With all of the recent volatility, it appears that the volume has really taken off in the MES. Many have told me they are trading it live with no issues on slippage, although I have not actually traded it live myself yet. I plan to start taking some live test trades to see for myself first hand how this market trades. My first goal was to find the right tick chart, and that is the real purpose of this post today. To show you a comparison of the charts.
I am going to put up two charts from early morning, one a 2000 tick ES chart and the other a 950 tick MES chart, both being the June 2020 contract. Both charts are tracking very similar. The charting is slightly different so far, but that could be due to most of the price action so far is in the overnight session. I will compare them again later in the day and see how it turns out and maybe post an update, but so far, the MES looks very similar and very tradable as long as there is not issue with slippage.
Take a look at the two charts and see if you agree that they are certainly close enough that you could trade either one equally as well. I am using a 2000 tick chart for the ES and a 950 tick chart for the MES and they are both tracking along very nicely.

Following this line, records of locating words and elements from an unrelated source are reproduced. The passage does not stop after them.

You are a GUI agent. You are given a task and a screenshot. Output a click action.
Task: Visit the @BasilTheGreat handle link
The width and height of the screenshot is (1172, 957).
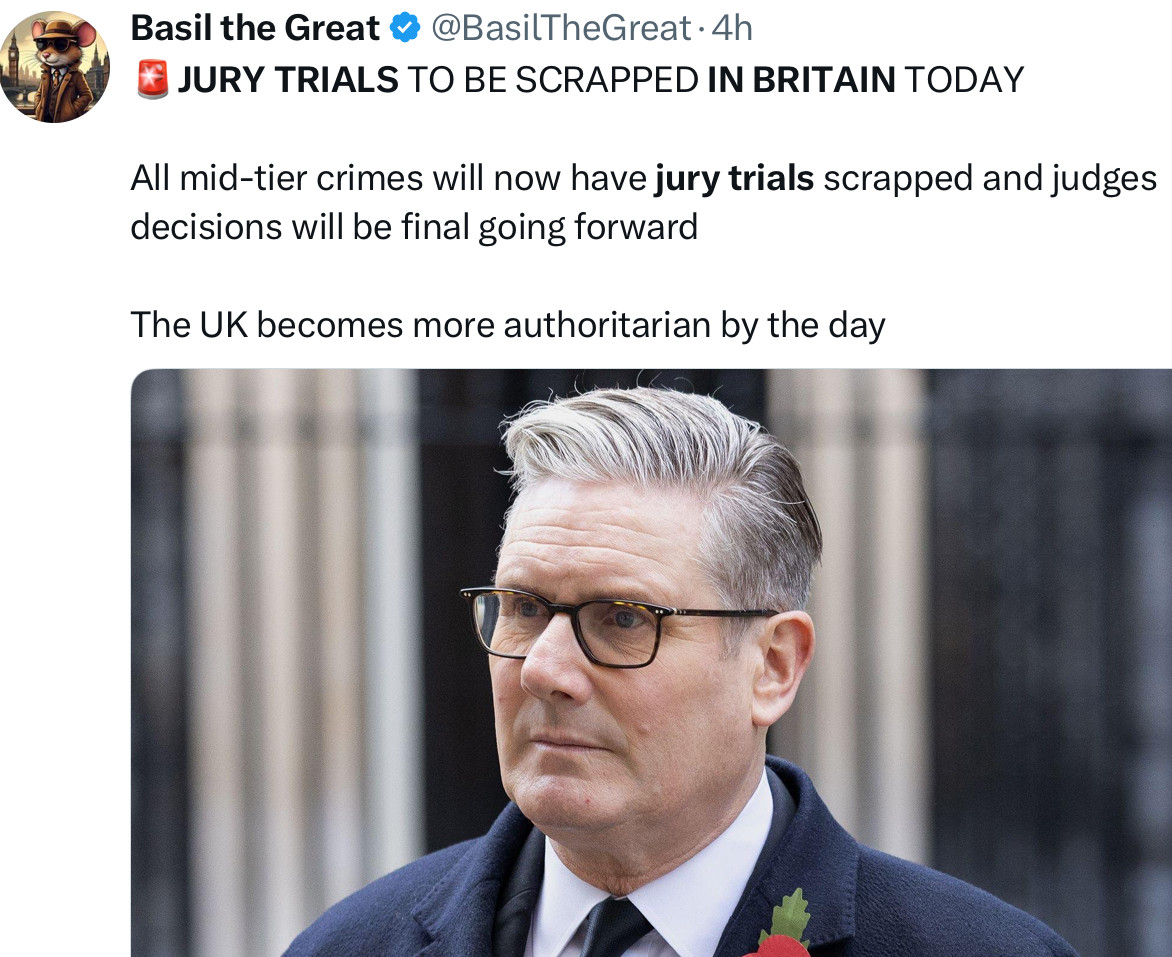coord(561,28)
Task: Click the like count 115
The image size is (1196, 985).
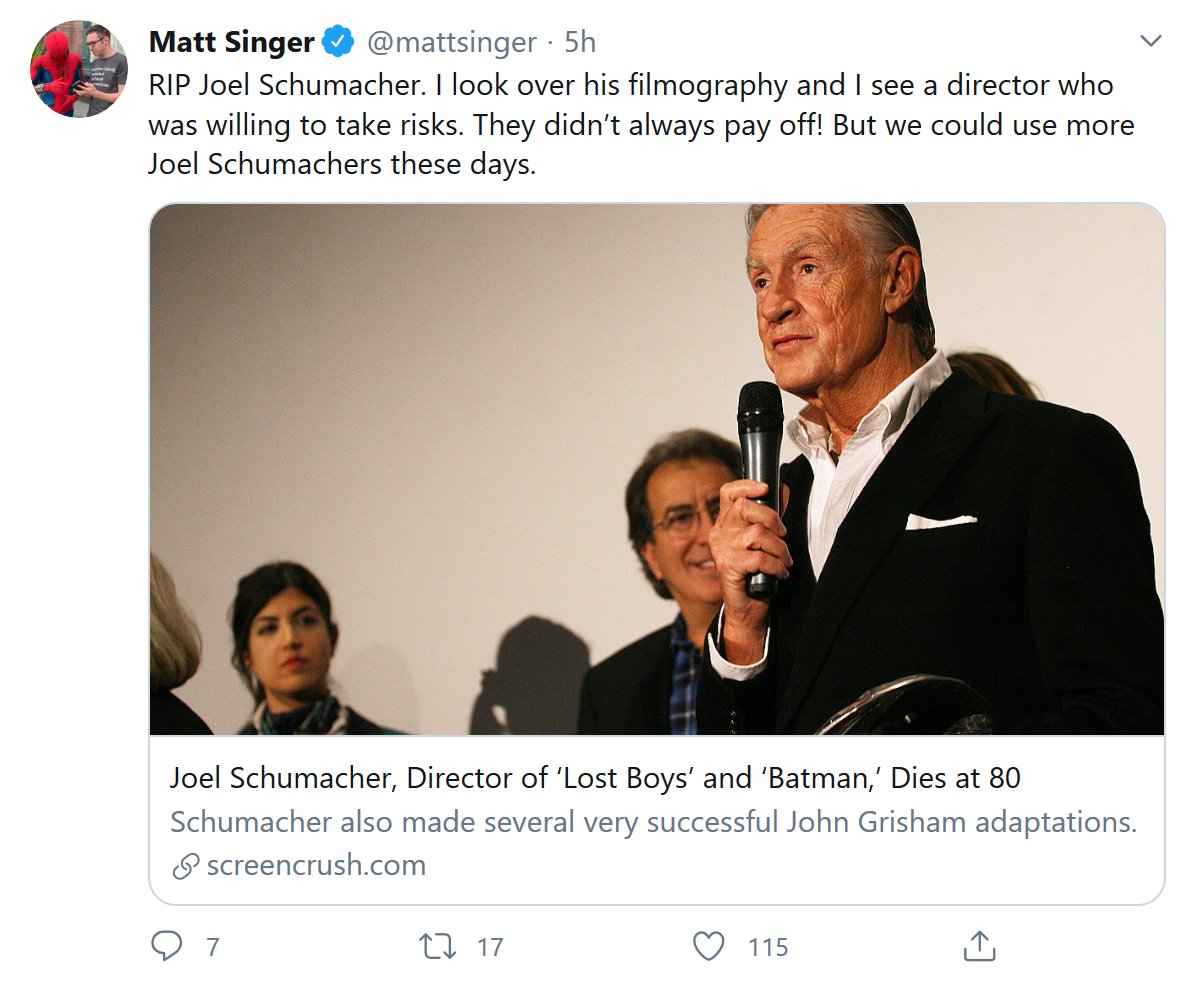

In conclusion, I want to trade the MES 950 tick chart for a bit to get a good feel for the slippage and fills on trades, but the feedback from some of those already trading it has been good. Most are reporting that there is no real slippage problem. As the volatility in the markets returns to normal, things may change, but for now, I think you can trade the MES using the 950 tick chart just as easily as you can the ES 2000 tick chart. Just in case people are reading this at a much later date in time and are curious about my “volatility” comments, understand I am writing this article during the CV-19 outbreak when the markets have been experiencing some of the highest volatility in my trading lifetime.